My PHP Experience

After trying a dozen meds and still being unsuccessful, at one point this past summer I decided to try a PHP program.

For those who don’t know, it’s a step below impatient hospitalization. You check in every morning and leave every afternoon. But it is intensive, and most times at least five days a week.

I had turned 18 a few months earlier, so I had no other option than an adult program. Which, ended up being very unfortunate for me. I know many people who have gone through PHP programs and found them to be life changing, and extremely helpful. That wasn’t the case for me.

I arrived around 8am, and began all of the intake paper work. They asked the typical questions: are you suicidal?, do you self harm?, drugs and alcohol?. I answered honestly and then the other patients (that had already completed intake) began to arrive.

In my first group I realized I was the only teen. There was one other women in her late twenties, but everyone else was past 40. The discussion revolved around one women who was being discharged that day. And then somehow drifted towards a debate about celebrities that marry young and if the spouses are solely in it for the money. I was at a loss. We were supposed to be helping each other with our stories and coping mechanisms. However it felt more like a gossip session.

When the first group got out I was hopeful that the next one would be better. However, when we all walked out a man was sitting in the waiting room furious. He said he had finished his intake paper work an hour ago and wasn’t sure what he was supposed to be doing. The counselor simply looked up, took the papers, and said sorry we must have forgot about you.

I fully acknowledge that I’m a control freak. So being in this situation, with no control and such a complete and total lack of organization I lost it. Everyone went outside for lunch, and I made it to the hallway before I had to stop. I couldn’t breathe. My anxiety was horrible and I started crying.

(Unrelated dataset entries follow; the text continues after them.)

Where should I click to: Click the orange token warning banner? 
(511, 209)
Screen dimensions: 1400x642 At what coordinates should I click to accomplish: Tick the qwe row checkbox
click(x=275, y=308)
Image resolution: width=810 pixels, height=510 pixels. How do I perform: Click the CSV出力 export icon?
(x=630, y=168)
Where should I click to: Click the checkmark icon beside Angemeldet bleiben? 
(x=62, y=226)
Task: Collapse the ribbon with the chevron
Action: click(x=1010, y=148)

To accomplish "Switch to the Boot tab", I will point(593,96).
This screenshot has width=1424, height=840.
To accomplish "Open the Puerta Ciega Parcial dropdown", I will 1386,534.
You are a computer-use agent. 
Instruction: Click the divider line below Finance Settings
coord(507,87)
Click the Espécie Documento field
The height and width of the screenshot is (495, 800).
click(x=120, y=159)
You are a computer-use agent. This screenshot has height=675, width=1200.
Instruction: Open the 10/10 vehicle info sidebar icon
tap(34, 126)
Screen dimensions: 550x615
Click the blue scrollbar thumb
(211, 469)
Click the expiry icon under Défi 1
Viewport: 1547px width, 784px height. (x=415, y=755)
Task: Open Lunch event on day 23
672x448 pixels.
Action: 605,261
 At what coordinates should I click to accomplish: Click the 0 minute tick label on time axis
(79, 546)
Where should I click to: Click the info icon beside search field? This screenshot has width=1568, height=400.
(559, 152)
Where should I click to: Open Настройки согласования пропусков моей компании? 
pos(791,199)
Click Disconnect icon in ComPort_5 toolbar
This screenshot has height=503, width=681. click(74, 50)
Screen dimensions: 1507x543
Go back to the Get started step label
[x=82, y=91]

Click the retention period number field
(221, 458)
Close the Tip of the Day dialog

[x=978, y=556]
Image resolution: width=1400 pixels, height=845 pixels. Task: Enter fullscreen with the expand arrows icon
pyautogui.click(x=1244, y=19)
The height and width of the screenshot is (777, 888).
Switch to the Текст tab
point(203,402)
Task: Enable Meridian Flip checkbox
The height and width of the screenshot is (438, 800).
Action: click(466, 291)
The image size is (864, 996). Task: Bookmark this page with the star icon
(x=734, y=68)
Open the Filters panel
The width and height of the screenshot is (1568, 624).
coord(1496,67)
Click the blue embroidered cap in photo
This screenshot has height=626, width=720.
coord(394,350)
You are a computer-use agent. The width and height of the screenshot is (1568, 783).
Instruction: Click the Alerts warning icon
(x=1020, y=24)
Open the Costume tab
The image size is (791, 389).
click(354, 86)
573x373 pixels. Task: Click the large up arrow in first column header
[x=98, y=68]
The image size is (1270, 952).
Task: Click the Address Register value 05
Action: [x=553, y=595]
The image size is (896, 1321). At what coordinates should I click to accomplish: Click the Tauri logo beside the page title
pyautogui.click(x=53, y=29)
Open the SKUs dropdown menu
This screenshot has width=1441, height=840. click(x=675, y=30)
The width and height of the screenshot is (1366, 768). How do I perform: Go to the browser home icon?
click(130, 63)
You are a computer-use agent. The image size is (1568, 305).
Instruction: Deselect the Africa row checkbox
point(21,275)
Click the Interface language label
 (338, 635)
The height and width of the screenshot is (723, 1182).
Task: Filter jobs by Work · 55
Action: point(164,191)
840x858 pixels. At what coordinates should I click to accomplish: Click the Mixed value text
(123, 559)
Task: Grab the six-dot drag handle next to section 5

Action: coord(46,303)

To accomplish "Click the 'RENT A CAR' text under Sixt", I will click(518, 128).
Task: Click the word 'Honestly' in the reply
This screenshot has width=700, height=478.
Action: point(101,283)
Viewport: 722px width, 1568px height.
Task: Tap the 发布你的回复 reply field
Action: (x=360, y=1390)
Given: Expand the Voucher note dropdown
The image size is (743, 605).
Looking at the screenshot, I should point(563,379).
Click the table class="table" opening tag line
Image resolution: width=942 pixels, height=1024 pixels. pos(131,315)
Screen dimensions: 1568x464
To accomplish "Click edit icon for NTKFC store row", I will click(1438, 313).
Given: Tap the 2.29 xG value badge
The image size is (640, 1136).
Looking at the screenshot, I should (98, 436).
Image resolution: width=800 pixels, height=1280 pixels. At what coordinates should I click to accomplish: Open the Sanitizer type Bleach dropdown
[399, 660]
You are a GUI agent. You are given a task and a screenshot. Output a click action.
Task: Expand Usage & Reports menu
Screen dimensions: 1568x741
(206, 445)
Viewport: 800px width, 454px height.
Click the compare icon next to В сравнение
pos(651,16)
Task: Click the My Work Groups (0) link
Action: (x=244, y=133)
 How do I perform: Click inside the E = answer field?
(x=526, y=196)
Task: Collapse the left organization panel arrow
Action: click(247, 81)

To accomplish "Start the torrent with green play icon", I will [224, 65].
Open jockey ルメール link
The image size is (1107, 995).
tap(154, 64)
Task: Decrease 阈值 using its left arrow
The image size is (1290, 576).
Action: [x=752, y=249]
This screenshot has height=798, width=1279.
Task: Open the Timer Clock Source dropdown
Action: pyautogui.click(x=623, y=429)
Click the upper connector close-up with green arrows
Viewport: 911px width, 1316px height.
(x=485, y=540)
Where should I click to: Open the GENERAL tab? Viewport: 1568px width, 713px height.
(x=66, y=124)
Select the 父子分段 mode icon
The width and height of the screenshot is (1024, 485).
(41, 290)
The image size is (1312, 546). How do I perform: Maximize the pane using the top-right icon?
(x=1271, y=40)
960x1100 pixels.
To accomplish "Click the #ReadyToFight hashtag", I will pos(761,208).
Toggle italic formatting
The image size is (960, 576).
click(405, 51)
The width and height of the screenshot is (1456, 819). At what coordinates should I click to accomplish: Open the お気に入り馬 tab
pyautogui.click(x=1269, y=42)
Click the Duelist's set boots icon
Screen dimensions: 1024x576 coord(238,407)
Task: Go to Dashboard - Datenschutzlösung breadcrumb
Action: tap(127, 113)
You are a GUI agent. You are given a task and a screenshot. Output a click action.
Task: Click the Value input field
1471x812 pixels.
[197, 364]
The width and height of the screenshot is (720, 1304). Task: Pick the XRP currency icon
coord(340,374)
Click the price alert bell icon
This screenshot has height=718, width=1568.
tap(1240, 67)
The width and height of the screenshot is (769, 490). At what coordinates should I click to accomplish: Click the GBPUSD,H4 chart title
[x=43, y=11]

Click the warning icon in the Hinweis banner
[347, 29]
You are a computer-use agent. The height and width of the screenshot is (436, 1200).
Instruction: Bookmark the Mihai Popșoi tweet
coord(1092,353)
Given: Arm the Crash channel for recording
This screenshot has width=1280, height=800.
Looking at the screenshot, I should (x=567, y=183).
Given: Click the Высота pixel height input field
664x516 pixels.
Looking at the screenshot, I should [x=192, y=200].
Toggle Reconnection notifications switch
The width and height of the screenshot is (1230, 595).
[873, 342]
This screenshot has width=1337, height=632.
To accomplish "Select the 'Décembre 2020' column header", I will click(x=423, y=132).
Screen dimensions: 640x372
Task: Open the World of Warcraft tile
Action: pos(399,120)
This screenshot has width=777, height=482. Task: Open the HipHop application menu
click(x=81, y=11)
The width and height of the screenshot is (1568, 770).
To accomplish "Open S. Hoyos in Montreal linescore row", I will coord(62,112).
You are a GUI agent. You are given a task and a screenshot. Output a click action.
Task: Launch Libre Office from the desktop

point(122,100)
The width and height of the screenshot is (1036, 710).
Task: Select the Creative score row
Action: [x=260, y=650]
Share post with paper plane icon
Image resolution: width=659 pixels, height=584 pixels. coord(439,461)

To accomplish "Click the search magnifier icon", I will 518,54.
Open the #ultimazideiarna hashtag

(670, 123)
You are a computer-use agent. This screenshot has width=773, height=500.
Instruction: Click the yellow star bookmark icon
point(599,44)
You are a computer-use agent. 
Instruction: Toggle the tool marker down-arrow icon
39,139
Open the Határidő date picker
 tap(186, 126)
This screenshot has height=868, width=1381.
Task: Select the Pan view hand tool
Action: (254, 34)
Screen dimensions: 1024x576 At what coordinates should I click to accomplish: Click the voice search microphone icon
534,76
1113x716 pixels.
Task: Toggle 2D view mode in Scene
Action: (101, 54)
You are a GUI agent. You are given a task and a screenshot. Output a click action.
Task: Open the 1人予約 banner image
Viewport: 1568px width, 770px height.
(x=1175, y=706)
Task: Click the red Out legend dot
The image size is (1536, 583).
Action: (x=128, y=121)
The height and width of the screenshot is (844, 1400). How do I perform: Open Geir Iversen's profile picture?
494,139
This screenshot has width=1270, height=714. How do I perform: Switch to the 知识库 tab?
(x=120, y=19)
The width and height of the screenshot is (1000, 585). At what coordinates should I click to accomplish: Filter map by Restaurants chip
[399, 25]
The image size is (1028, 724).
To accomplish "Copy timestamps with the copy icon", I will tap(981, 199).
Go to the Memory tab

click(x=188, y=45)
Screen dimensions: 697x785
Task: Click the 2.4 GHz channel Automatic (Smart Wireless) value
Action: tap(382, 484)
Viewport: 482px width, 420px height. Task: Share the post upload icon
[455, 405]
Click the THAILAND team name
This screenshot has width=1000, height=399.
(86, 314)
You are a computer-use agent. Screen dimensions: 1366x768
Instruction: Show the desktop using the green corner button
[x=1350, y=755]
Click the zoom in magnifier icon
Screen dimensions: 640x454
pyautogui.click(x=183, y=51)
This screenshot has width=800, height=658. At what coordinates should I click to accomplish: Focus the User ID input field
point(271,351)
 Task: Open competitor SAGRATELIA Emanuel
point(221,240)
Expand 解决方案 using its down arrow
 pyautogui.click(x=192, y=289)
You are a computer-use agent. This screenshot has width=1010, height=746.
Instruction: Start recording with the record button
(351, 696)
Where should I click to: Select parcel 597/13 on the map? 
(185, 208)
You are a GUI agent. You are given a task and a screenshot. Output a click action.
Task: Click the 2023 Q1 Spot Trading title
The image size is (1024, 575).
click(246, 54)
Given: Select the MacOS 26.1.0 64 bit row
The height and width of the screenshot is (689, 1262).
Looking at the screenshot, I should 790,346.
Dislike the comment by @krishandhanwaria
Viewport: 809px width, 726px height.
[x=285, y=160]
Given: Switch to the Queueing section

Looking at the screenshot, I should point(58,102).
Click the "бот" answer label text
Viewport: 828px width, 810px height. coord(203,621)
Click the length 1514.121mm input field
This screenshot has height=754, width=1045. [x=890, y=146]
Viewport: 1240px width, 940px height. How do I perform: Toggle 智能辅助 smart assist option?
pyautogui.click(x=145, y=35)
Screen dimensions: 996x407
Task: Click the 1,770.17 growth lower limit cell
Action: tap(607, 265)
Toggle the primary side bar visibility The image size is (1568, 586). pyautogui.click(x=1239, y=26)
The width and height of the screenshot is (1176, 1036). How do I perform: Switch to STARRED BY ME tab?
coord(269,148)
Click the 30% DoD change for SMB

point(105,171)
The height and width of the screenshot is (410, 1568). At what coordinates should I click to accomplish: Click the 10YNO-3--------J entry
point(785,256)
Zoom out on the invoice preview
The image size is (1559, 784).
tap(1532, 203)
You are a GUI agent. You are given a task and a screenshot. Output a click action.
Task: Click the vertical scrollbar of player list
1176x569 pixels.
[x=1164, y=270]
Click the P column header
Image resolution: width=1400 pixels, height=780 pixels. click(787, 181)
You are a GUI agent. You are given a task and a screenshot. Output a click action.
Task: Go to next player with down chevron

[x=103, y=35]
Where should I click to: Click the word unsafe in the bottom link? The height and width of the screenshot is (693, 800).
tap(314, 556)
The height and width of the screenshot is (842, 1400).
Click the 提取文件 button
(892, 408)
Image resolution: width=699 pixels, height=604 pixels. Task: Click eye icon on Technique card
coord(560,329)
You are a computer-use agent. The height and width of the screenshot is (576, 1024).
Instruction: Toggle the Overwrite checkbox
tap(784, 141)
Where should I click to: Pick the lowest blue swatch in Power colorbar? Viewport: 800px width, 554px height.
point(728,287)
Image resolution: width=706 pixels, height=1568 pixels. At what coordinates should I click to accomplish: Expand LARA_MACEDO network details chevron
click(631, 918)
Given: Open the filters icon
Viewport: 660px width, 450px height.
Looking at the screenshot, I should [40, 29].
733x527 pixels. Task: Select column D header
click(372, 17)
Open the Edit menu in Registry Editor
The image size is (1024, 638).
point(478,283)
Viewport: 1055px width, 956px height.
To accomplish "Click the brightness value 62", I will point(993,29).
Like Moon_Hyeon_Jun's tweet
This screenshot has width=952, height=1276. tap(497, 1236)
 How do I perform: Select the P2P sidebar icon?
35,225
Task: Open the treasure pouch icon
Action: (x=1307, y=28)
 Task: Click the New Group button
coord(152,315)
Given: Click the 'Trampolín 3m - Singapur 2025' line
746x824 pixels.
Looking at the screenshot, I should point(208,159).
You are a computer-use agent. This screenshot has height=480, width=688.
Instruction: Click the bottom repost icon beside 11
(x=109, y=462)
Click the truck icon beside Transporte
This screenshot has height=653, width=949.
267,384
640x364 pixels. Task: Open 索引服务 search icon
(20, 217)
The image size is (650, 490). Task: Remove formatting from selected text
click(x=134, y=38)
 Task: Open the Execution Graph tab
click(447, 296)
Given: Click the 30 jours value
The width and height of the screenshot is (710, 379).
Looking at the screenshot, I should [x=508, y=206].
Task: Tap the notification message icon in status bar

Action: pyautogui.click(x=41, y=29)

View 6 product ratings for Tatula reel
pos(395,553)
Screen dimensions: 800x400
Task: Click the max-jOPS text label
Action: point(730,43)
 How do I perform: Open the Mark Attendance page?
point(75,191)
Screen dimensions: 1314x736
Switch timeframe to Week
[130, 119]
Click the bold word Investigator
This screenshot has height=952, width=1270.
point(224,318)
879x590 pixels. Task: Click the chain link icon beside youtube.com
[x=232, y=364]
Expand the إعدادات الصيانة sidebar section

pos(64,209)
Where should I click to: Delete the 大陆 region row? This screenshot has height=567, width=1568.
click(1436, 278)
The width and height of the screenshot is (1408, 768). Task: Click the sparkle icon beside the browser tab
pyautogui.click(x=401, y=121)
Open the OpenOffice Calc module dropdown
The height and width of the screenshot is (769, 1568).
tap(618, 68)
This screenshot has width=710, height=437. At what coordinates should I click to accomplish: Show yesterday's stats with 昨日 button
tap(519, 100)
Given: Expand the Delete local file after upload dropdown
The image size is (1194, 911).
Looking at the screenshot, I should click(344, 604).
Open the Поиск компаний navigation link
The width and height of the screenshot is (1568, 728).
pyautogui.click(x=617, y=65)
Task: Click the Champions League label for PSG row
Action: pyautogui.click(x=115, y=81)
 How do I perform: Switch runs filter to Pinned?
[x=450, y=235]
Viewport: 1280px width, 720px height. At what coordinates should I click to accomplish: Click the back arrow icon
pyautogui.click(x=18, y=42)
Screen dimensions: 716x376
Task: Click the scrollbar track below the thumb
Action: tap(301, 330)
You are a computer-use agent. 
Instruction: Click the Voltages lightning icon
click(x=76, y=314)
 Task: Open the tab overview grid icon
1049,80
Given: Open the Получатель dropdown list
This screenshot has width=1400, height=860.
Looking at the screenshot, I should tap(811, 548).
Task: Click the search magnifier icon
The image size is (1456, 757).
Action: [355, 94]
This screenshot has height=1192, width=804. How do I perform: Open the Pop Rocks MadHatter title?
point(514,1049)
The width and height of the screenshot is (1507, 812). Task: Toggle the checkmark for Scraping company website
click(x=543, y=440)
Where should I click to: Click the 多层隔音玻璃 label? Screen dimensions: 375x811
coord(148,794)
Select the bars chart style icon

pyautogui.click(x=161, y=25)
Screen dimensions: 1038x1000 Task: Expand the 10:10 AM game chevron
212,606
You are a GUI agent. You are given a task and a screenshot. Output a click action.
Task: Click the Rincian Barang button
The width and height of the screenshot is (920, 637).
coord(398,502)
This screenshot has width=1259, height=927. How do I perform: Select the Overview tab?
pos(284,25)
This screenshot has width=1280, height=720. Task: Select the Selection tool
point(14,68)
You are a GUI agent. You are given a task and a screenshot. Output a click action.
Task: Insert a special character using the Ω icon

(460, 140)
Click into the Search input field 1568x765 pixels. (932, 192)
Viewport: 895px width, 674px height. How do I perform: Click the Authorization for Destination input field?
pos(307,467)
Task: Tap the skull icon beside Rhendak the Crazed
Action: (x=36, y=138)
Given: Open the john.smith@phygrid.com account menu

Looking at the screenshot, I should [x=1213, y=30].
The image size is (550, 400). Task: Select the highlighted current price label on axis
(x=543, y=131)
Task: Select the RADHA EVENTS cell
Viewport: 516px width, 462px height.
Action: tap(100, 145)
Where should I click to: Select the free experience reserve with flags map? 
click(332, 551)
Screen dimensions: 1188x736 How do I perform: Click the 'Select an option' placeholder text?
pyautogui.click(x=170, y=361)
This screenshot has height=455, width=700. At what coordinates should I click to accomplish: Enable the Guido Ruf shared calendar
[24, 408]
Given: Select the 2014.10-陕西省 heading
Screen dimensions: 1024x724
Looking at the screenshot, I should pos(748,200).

I went in and talked to the women in charge saying that I didn’t think this was the best program for me. She said that it is the best that I’m going to get being 18, and that I should really try to stick it out for at least a day. But I refused. I was more anxious than I had been in weeks and had no intention of experiencing anymore of that program. So the women reluctantly discharged me, and sent me on my way. It’s been a month now and the hospital hasn’t called to follow up at all. Which, to me just speaks even further to the disorganization and faults the program was full of.

I know that it was the right thing for me to try, but also definitely the right thing for me to leave when I did. I have the experience, and unfortunately it wasn’t great. I will definitely be more hesitant towards group therapy in the future. But I know that everyone’s experiences are different, and I’m grateful that programs designed to help people with mental health are in place.